After locating "Task: Click the chat message input field" in the listing below, copy that line and each one after it exactly, ending with the line that has "Task: Click the binoculars".

====

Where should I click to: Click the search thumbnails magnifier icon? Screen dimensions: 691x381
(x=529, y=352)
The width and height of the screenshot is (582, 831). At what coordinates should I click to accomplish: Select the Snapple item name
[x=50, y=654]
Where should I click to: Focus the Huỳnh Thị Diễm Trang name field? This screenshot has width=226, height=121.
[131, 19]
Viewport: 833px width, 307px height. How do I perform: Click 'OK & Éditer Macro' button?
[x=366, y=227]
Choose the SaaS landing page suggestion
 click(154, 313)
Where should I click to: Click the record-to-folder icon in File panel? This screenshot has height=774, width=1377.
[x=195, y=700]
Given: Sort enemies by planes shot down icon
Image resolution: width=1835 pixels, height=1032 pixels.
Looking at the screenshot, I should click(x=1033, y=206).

====

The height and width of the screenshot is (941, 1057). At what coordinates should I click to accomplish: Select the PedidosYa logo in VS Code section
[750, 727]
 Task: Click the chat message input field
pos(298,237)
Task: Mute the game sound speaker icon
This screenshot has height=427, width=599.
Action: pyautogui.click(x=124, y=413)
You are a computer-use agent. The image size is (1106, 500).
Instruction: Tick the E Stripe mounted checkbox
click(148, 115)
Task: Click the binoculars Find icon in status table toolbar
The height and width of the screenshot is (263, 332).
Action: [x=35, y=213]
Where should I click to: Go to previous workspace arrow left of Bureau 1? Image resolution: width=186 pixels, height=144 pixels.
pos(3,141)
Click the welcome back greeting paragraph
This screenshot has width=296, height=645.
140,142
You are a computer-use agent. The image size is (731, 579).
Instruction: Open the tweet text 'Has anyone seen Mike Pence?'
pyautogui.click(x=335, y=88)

====

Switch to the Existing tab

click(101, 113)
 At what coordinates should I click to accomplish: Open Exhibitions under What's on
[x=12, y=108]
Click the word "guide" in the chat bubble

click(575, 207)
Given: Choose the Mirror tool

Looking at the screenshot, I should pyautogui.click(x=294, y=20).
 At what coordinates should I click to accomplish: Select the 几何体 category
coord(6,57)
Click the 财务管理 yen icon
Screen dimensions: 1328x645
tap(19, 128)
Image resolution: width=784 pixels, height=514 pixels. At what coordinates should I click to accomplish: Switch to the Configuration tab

====

## Written solution
 Task: Click the chat message input field
pos(298,237)
Task: Mute the game sound speaker icon
This screenshot has height=427, width=599.
Action: pyautogui.click(x=124, y=413)
You are a computer-use agent. The image size is (1106, 500).
Instruction: Tick the E Stripe mounted checkbox
click(148, 115)
Task: Click the binoculars Find icon in status table toolbar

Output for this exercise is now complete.